- [Aim of the task]
In the records below, the line that contains "Where should I click to: Click the row" marks the start. Copy it and each line after it through the end, exactly, without pictures.

Dataset excerpts
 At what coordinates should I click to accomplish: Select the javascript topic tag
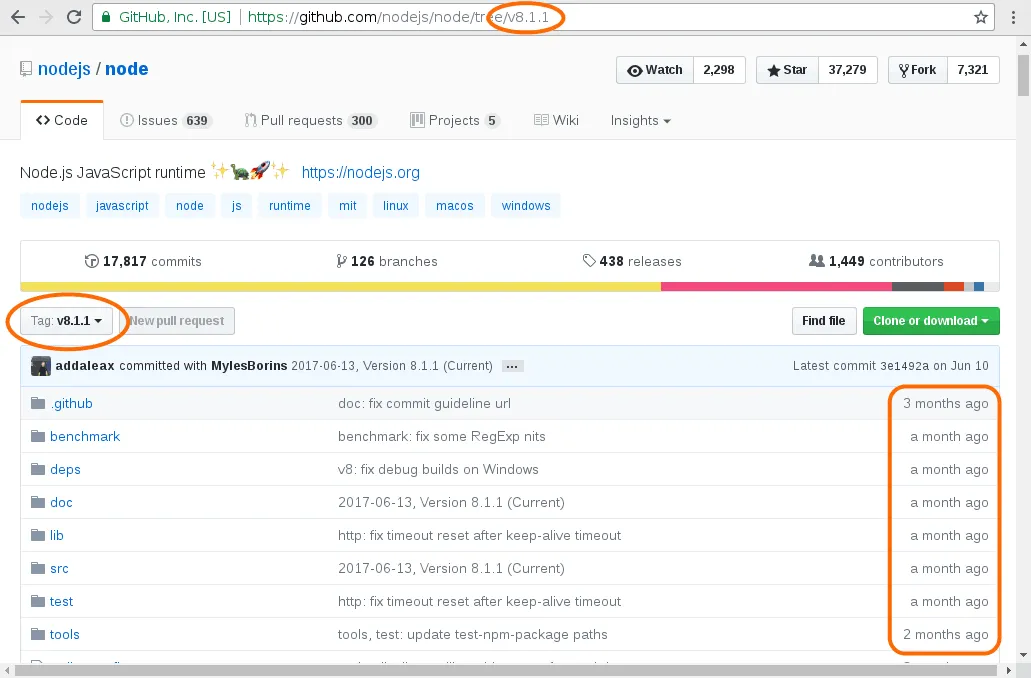[121, 206]
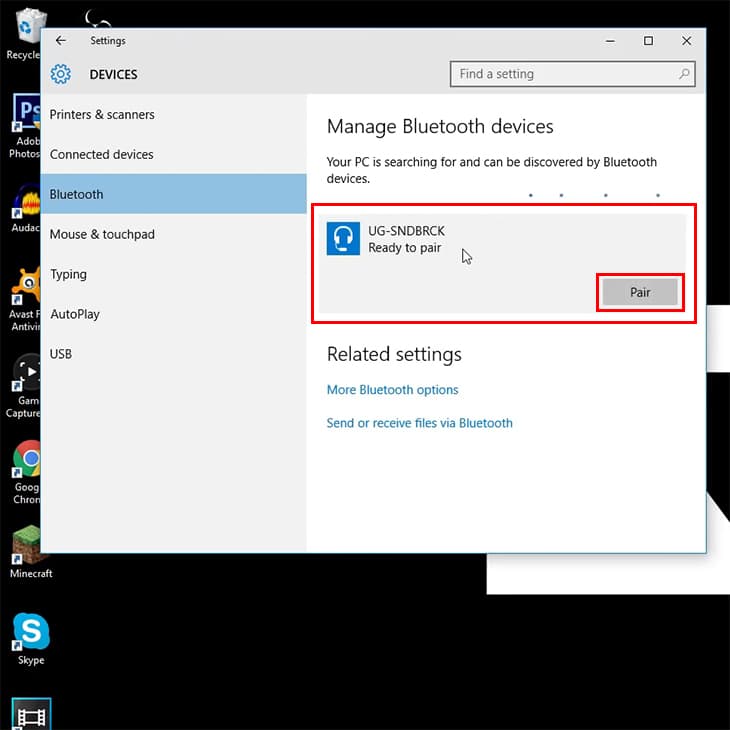Click the Pair button
This screenshot has width=730, height=730.
tap(640, 292)
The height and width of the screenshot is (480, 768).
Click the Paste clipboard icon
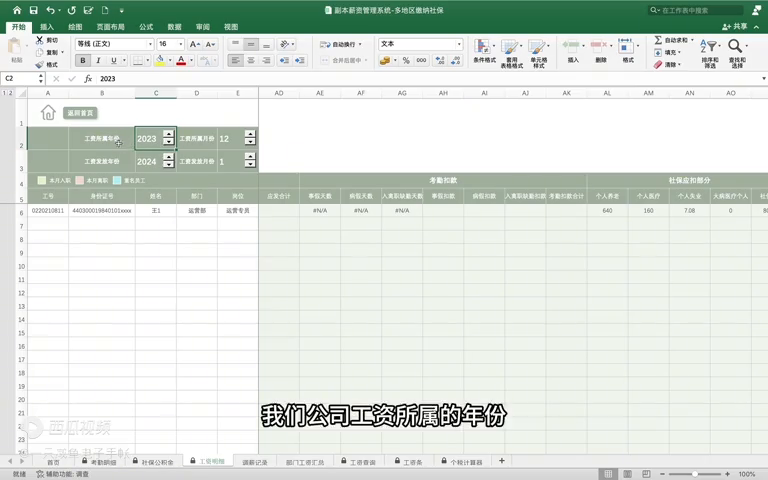tap(16, 47)
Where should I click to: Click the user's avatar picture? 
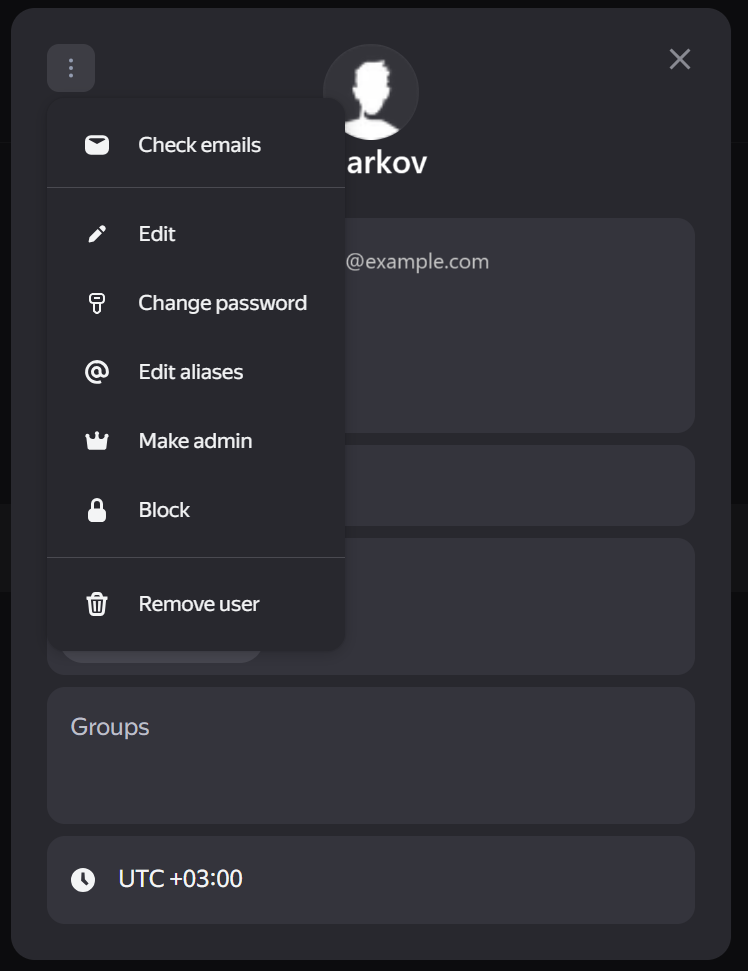tap(371, 92)
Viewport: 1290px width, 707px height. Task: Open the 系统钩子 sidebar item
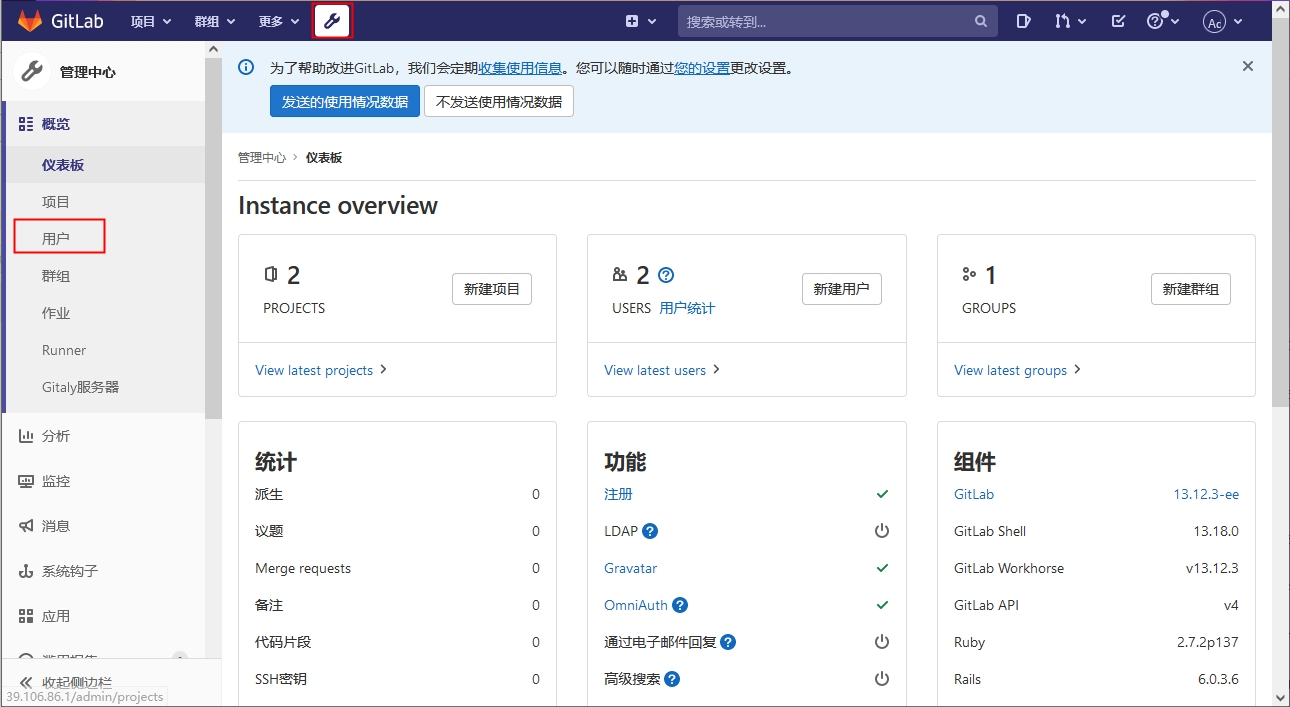point(69,571)

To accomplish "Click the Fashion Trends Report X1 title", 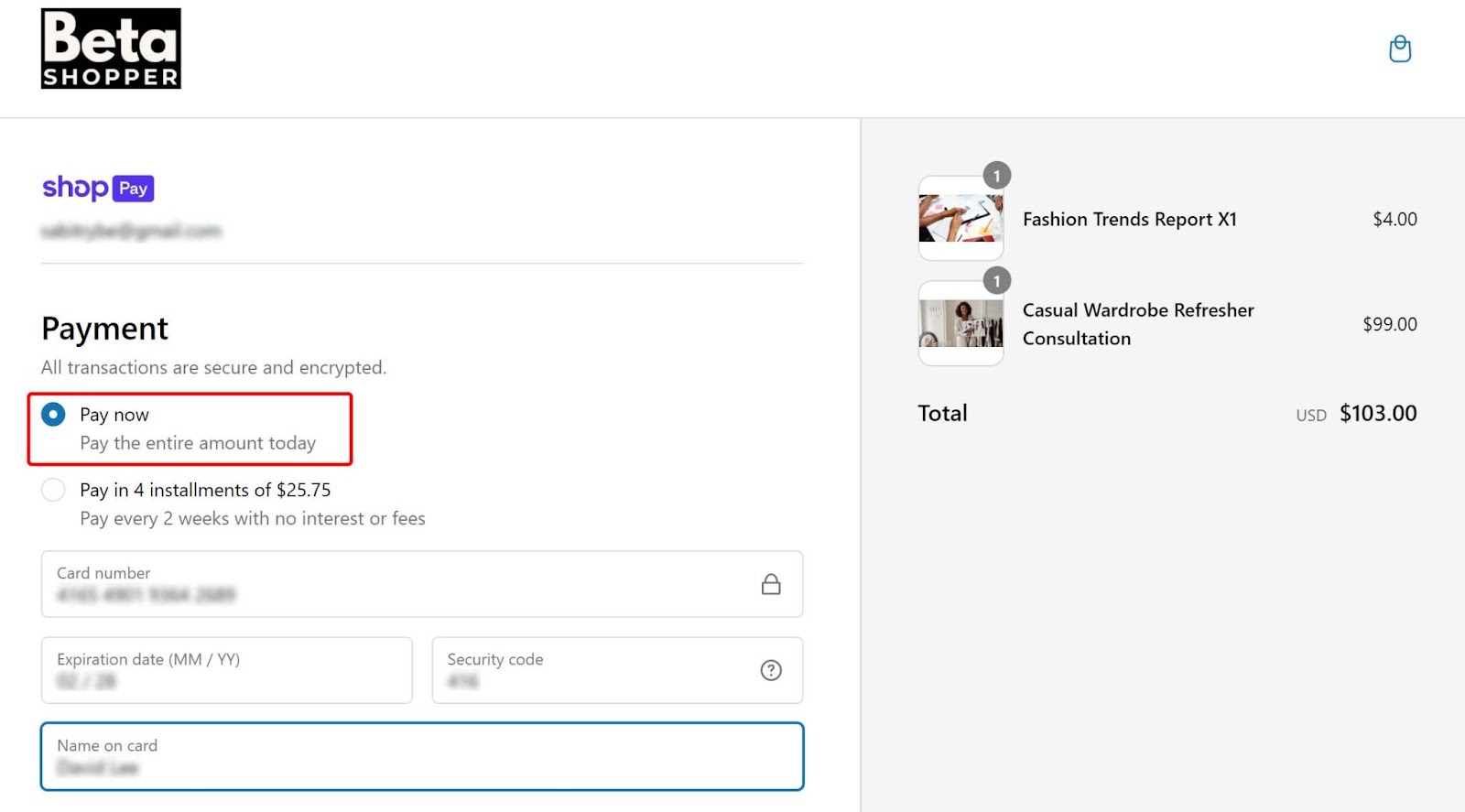I will click(x=1129, y=220).
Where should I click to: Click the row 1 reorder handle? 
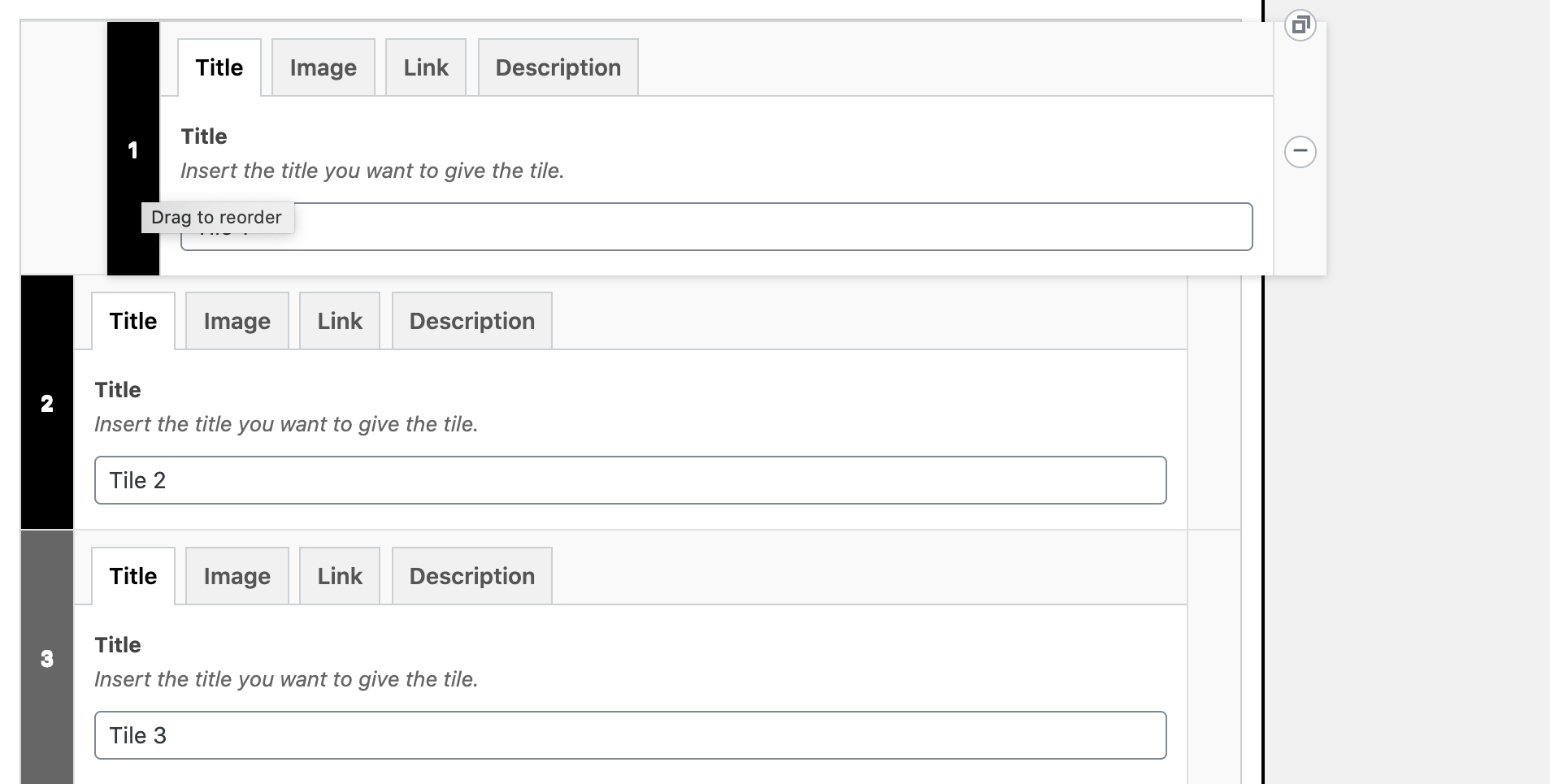(x=133, y=149)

- [Exercise result]
Where should I click to: Click the row 1 reorder handle? 
(x=133, y=149)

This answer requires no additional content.